In addition to visiting the nearby picturesque purple lavender farms and golden sunflower fields, your guests can also discover the history of the perfume industry by visiting the trio of perfumeries open to the public including Parfumerie Fragonard. There are also museums such as the Musée International de la Parfumerie (MIP) where a collection of artefacts, bottles, videos and vintage bottles relay the development of Grasse’s perfume production. A garden in full bloom, multimedia stations, and a real-life replica of a 19th-century perfume shop prove a treat for all the senses.
Even if you’re not lucky enough to have your own French garden in Grasse, flowers are never far away. The nearby Jardins du MIP are filled with scent-making blossoms, while flower farms, such as Le Domaine de Manon, provide true floral spectacles. Having cultivated centifolia rose and jasmine for three generations, the farm, located 7km from the centre of Grasse, now supplies exclusively to the fashion house Dior, and offers tours during flowering periods.
While Grasse quietly buzzes all year round, interest in the town blossoms
around the summertime flower festivals, including that of the rose in May and August’s Fête du Jasmine, when locals and tourists come together to celebrate locally grown buds with flower-filled parades, fireworks, and dancing in the petal-strewn cobbled streets of the Old Town.
It’s here, too, in the Old Town that you can buy fresh bouquets at the daily market (which also sells food produce) located among the cluster of ancient arcades, museums and shops on Place aux Aires. Buying a bunch of your favourites before getting lost among the winding narrow streets that are lined with pretty Provençal houses and enjoying a café crème outside on an ancient square fringed with restaurants and cafés has to be one of the most perfect starts to anyone’s day.
And, if you ever need to take time out to appreciate your new life in France, ascend the cathedral’s 18th-century clock tower and enjoy panoramic views of Grasse’s red and orange tiled roofs bordered by a glinting Mediterranean coastline; and stop and smell the roses.
DOWN TO A FINE ART
During the late medieval and Renaissance periods, the capital of Tarn, Albi, enjoyed a golden age thanks to its production of pastel dyes. Along its crooked streets, shops selling cartons of the colourful chalk and pastel-dyed garments can still be found, as can plenty more attractions for art aficionados who want to soak up some of France’s world-renowned culture.
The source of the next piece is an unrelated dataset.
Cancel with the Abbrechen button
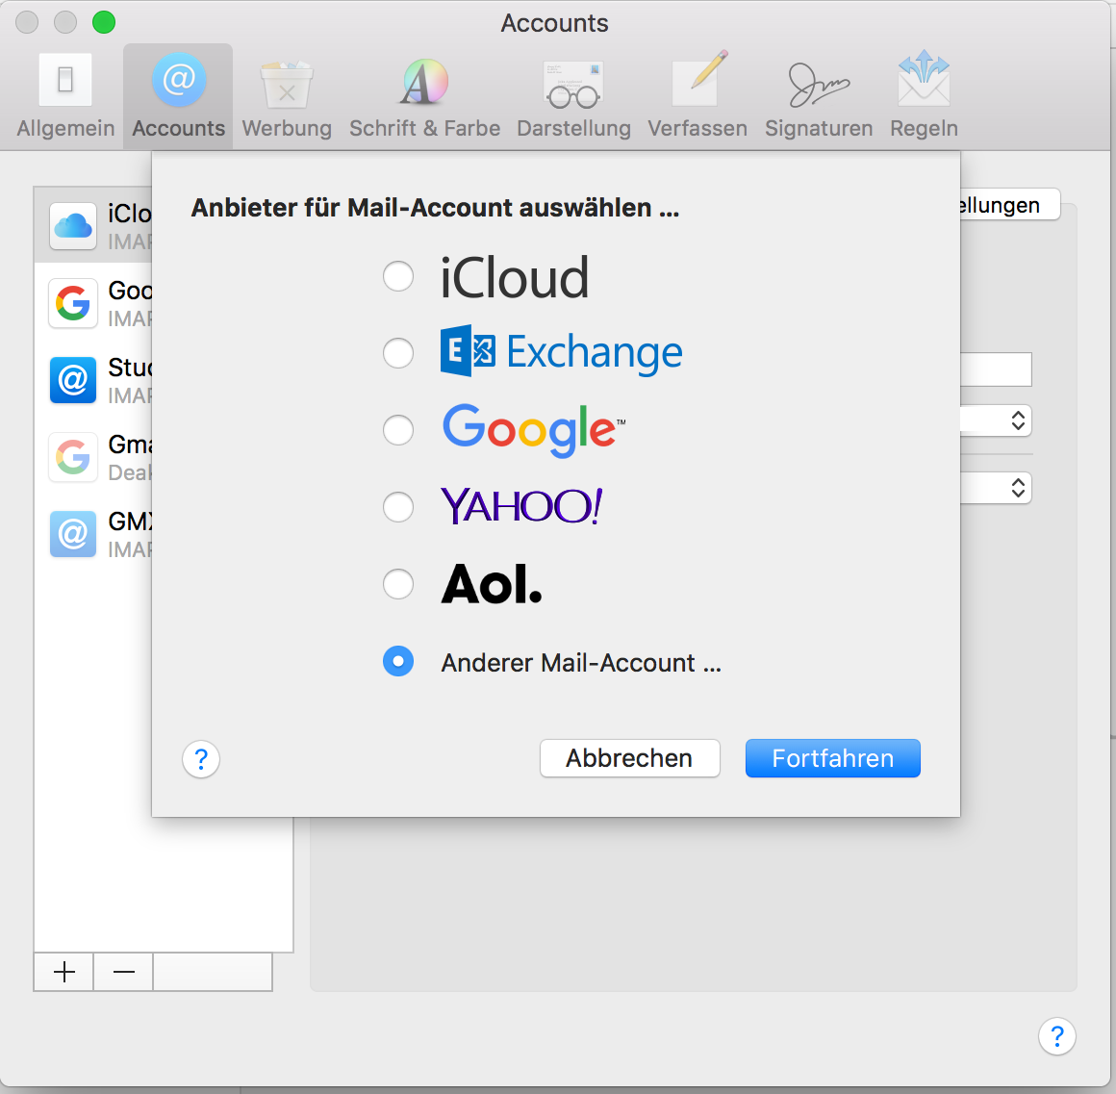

Birthplace of the Post-Impressionist painter, Henri de Toulouse-Lautrec, Albi’s star attraction is the Musée ToulouseLautrec that houses more than 1,000 works by the city’s most famous son, including paintings from when he was a young boy living in Albi to portraits of his family and friends and his world-famous posters. Despite being a top tourist destination, the modern museum set within the centuriesold Palais de la Berbie offers a peaceful place for locals to dip out of the hustle and bustle of Albi life, while a separate gallery hosting temporary exhibitions means you can visit time and time again, with the hope of seeing something new.
But it’s not just in museums where you can appreciate art in Albi. The iconic 13th-century Cathédrale Ste-Cécile, built by the Catholic Church to demonstrate its supremacy after the Cathar Wars, houses a plethora of 15th-century frescoes and intricately painted chapels that would rival any museum collection. Go see them at Sunday Mass, where music from the largest pipe organ in France will take the cultural experience to a new level.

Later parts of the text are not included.